Identification of subgroups of children in the Australian autism biobank using latent class analysis

Published February 2023


Background: The identification of reproducible subtypes within autistic populations is a priority research area in the context of neurodevelopment, to pave the way for identification of biomarkers and targeted treatment recommendations. Few previous studies have considered medical comorbidity alongside behavioural, cognitive, and psychiatric data in subgrouping analyses. This study sought to determine whether differing behavioural, cognitive, medical, and psychiatric profiles could be used to distinguish subgroups of children on the autism spectrum in the Australian Autism Biobank (AAB).

Methods: Latent profile analysis was used to identify subgroups of children on the autism spectrum within the AAB (n = 1151), utilising data on social communication profiles and restricted, repetitive, and stereotyped behaviours (RRBs), in addition to their cognitive, medical, and psychiatric profiles..
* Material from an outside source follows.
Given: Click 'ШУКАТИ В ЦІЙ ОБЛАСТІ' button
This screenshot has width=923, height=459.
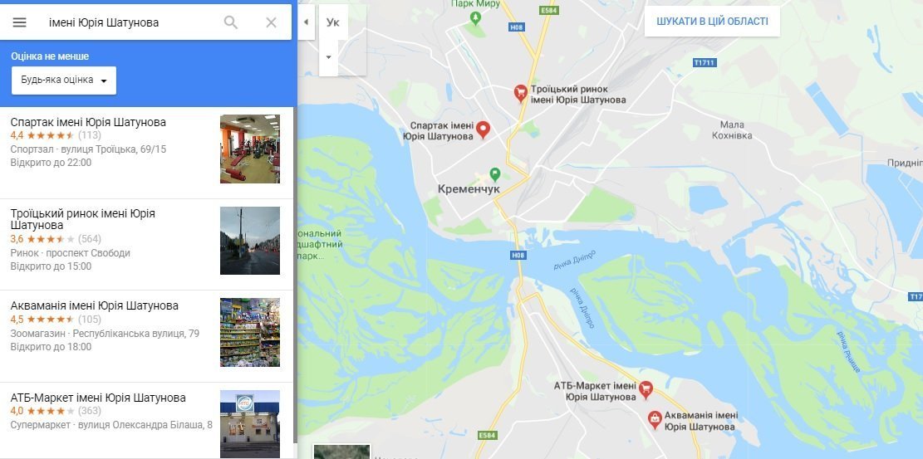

Results: Our study identified four subgroups of children on the autism spectrum with differing profiles of autism traits and associated comorbidities. Two subgroups had more severe clinical and cognitive phenotype, suggesting higher support needs. For the ‘Higher Support Needs with Prominent Language and Cognitive Challenges’ subgroup, social communication, language and cognitive challenges were prominent, with prominent sensory seeking behaviours. The ‘Higher Support Needs with Prominent Medical and Psychiatric and Comorbidity’ subgroup had the highest mean scores of challenges relating to social communication and RRBs, with the highest probability of medical and psychiatric comorbidity, and cognitive scores similar to the overall group mean. Individuals within the ‘Moderate Support Needs with Emotional Challenges’ subgroup, had moderate mean scores of core traits of autism, and the highest probability of depression and/or suicidality. A fourth subgroup contained individuals with fewer challenges across domains (the ‘Fewer Support Needs Group’).

Limitations: Data utilised to identify subgroups within this study was cross-sectional as longitudinal data was not available.

Conclusions: Our findings support the holistic appraisal of support needs for children on the autism spectrum, with assessment of the impact of co-occurring medical and psychiatric conditions in addition to core autism traits, adaptive functioning, and cognitive functioning. Replication of our analysis in other cohorts of children on the autism spectrum is warranted, to assess whether the subgroup structure we identified is applicable in a broader context beyond our specific dataset.

Montgomery, A., Masi, A., Whitehouse, A., Veenstra-VanderWeele, J., Shuffrey, L., Shen, M., Karlov, L., Uljarevic, M., Alvares, G., Woolfended, S., Silove, N., & Eapen, V. (2023). Identification of subgroups of children in the Australian Autism Biobank using latent class analysis. Child and Adolescent Psychiatry and Mental Health, 17, 27.